Il Presidente gli strizzò l’occhio.

— Non preoccuparti, non ce ne siamo stati con le mani in mano. Ci stiamo assicurando un incarico di prima classe per un cartello Mech. Un lavoretto provvisorio da guardie del corpo non è male, ma una nazione tende a diventare irrequieta. Quando il Red Consensus sarà di nuovo in grado di prendere il largo, allora sarà giunto il momento di mettere a segno il colpo e cominciare a mangiare.

Popolo dello Zaibatsu Circumlunare
del Mare della Tranquillità
13-3-’16

Lindsay dormì, esausto, con la testa appoggiata sulla valigetta diplomatica. Un mattino artificiale risplendeva attraverso le false porte di vetro. Kitsune sedeva pensosa, giocherellando in silenzio con i tasti del suo sintetizzatore.

La sua competenza aveva da tempo travalicato i limiti di una mera capacità tecnica. Era diventata una comunione, un’arte spuntata da una tenebrosa intuizione. Il suo sintetizzatore poteva mimare qualunque strumento e superarlo: lacerare il suo profilo sonico in forme d’onda nude, e ricostruirlo su un piano di più elevata, astratta purezza sterilizzata. La sua musica aveva la dolorosa, friabile chiarezza dell’impeccabilità.

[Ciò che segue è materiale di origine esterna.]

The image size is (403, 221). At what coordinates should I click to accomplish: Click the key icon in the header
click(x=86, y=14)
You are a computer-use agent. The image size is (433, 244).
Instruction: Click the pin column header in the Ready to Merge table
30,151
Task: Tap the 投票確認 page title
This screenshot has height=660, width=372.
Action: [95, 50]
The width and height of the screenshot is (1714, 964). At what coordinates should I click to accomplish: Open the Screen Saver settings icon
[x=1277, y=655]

Altri strumenti lottavano per arrivare a quella chiarezza ideale, ma fallivano. L’insuccesso dava umanità al loro suono. Il mondo dell’umanità era un mondo di perdite, di speranze infrante, di peccati originali, un mondo difettoso che agognava sempre la pietà, l’empatia, la compassione… Non era il suo mondo.

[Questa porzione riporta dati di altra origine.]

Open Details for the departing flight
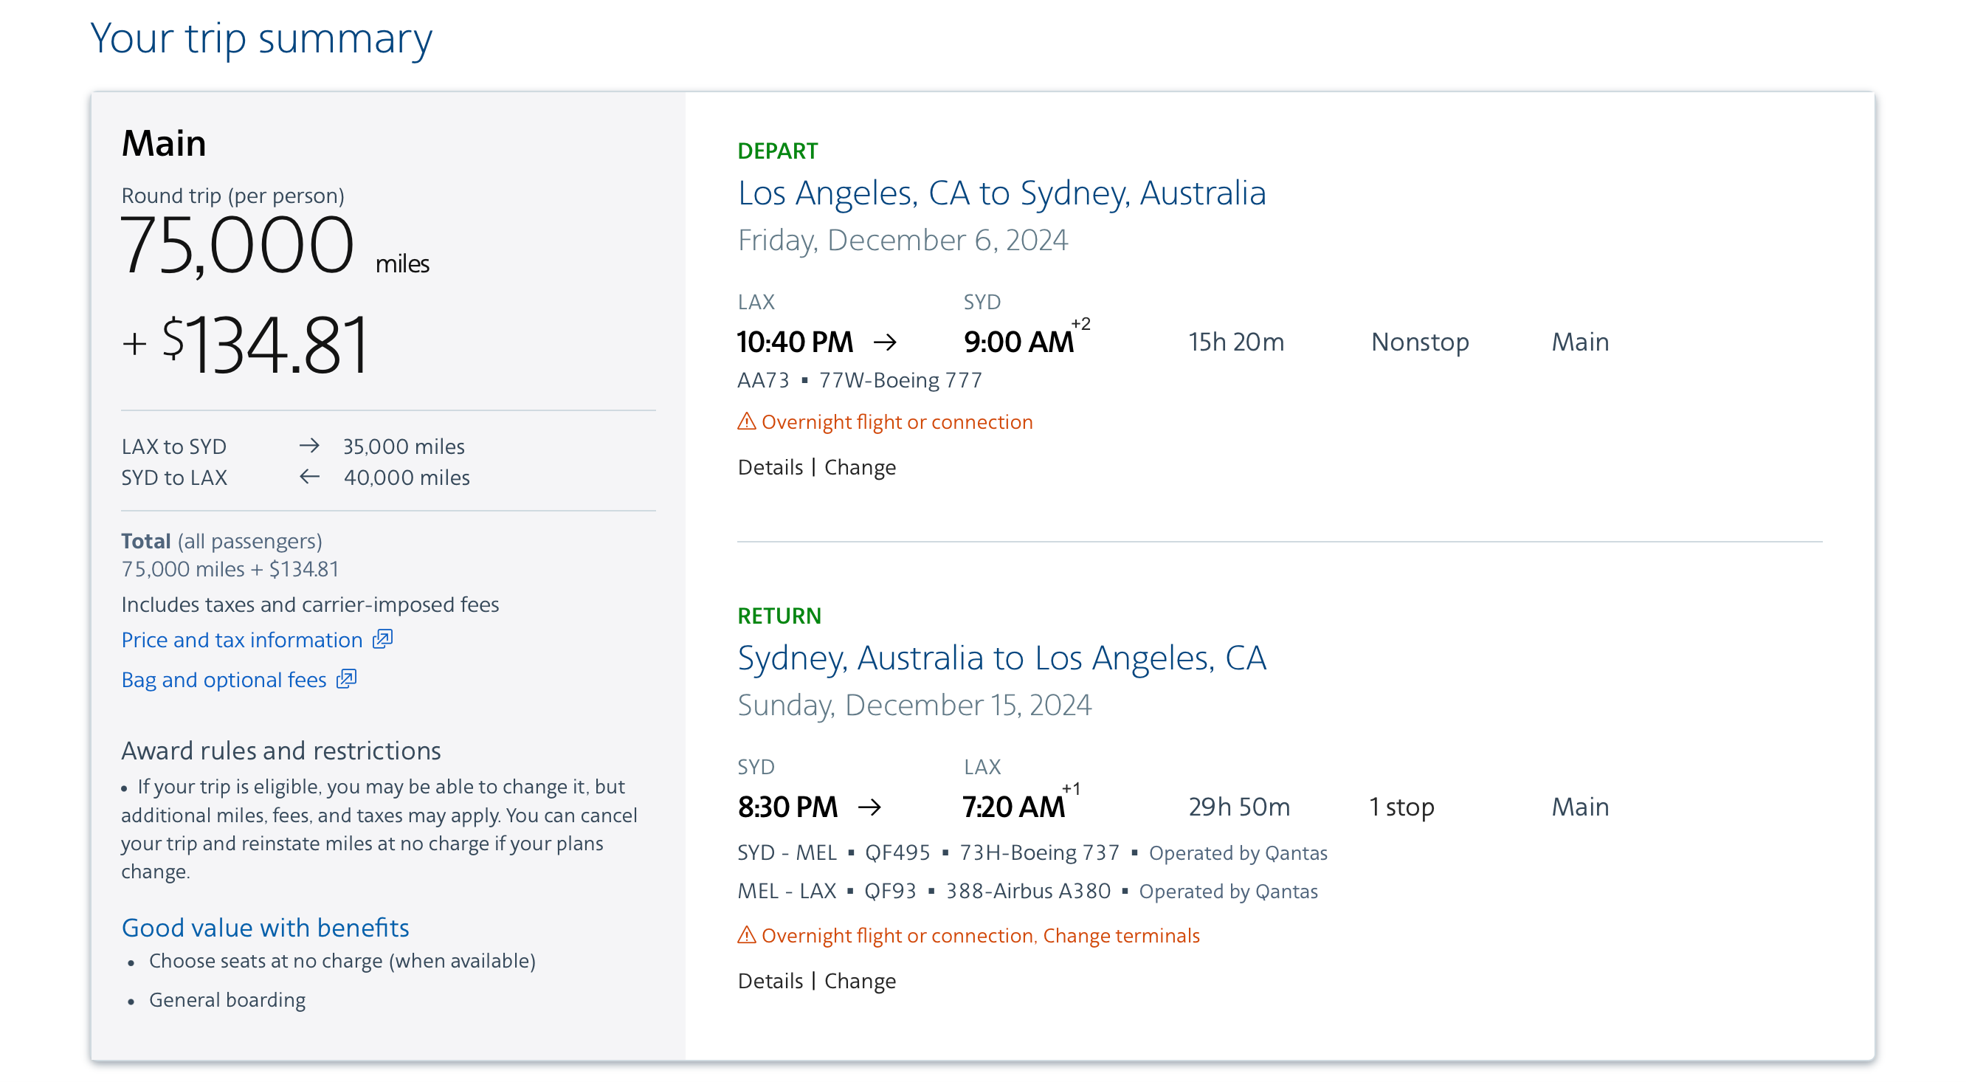 [x=770, y=467]
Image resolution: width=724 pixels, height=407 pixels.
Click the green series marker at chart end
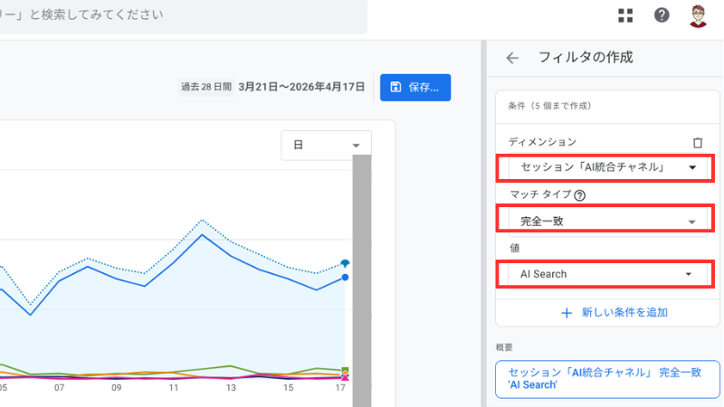pyautogui.click(x=345, y=370)
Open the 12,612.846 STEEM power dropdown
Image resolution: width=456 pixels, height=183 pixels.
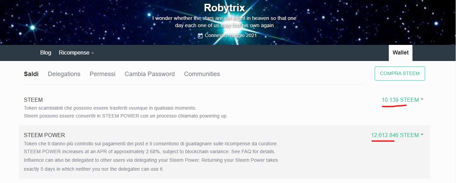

Il mondo di Kitsune era il regno fantastico, senza saldature, dell’alta pornografia. La lussuria era sempre presente, amplificata e insaziabile, interrotta soltanto da spasimi di sovrumana intensità, soffocava ogni altro aspetto della vita come lo stridìo del feedback poteva sopraffare un’orchestra. Kitsune era una creatura artificiale e accettava il suo mondo febbrile con la sventatezza di un predatore. La sua era una vita pura e astratta, una calda e distorta parodia della santità.